The ruins of the Lycian and Roman town are mostly covered by alluvial silts. The Acropolis on the Demre-plateau, the Roman theatre and the Roman baths (eski hamam) have been partly excavated. The semi-circular theater was destroyed in an earthquake in 141, but rebuilt afterwards.

There are two necropoleis of Lycian rock-cut tombs in the form of temple fronts carved into the vertical faces of cliffs at Myra: the river necropolis and the ocean necropolis. The ocean necropolis is just northwest of the theater. The best-known tomb in the river necropolis, 1.5 km (0.93 mi) up the Demre Cayi from the theater, is the "Lion's tomb", also called the "Painted Tomb". When the traveller Charles Fellows saw the tombs in 1840 he found them still colorfully painted red, yellow and blue.

Andriake was the harbour of Myra in classical times, but silted up later on. The main structure there surviving to the present day is a granary (horrea) built during the reign of the Roman emperor Hadrian (117–138 CE). Beside this granary is a large heap of Murex shells, evidence that Andriake had an ongoing operation for the production of purple dye.[1]

Excavations have been carried out at Andriake since 2009. The granary was turned into the Museum of Lycian Civilizations. The granary has seven rooms and measures 56 meters long and 32 meters wide. Artifacts found during the excavations in the Lycian League were placed in the museum. The structures in the Harbor Bazaar as well as the agora, synagogue and a six-meter deep, 24-meter long and 12-meter wide cistern were restored. A 16-meter long Roman-era boat, a crane and a cargo car were placed in front of the museum.[1]

New Testament

The author of the Acts of the Apostles (probably Luke the Evangelist) and Paul the Apostle changed ships here during their journey from Caesarea to Rome for Paul's trial, arriving in a coastal trading vessel and changing to a sea-faring skiff secured by the Roman centurion responsible for Paul's transportation to Rome.[2]

Siege of 809

After a siege in 809, Myra fell to Abbasid troops under Caliph Harun al-Rashid. Early in the reign of Alexius I Comnenus (ruled between 1081 and 1118), Myra was again overtaken by Islamic invaders, this time the Seljuk Turks. In the confusion, sailors from Bari in Italy seized the relics of Saint Nicholas, over the objections of the monks caring for them, and spirited the remains away to Bari, where they arrived on May 9, 1087, and soon brought that city visitors making pilgrimage to Saint Nicholas.
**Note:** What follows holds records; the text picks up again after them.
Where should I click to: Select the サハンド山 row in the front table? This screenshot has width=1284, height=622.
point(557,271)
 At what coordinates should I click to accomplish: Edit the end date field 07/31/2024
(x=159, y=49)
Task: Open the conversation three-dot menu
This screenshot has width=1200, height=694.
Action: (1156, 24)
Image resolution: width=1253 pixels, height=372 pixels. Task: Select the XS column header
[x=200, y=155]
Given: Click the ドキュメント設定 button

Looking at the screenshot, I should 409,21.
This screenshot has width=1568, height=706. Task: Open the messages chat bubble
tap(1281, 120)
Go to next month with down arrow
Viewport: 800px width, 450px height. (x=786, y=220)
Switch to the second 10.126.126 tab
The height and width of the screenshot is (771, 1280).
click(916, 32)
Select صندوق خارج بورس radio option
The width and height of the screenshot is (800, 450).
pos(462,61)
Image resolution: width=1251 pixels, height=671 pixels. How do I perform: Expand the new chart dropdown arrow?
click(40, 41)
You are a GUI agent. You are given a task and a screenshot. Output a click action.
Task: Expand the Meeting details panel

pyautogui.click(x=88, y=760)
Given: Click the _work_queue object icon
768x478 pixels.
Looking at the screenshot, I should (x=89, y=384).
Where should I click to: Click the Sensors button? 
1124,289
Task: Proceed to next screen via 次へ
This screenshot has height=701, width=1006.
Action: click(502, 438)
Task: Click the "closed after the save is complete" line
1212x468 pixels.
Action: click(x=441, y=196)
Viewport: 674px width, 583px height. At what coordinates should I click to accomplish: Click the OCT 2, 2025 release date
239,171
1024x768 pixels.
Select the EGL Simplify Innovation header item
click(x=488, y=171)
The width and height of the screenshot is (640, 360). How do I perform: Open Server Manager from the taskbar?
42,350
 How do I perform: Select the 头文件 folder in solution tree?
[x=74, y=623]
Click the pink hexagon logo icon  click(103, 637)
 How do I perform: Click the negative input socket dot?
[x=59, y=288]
The earliest church of St. Nicholas at Myra was built in the 6th century. The present-day church was constructed mainly from the 8th century onward; a monastery was added in the second half of the 11th century.

Archaeology

Archaeologists first detected the ancient city in 2009 using ground-penetrating radar that revealed anomalies whose shape and size suggested walls and buildings. Over the next two years they excavated a small, stunning 13th-century chapel sealed in an uncanny state of preservation. Carved out of one wall is a cross that, when sunlit, beams its shape onto the altar.[3]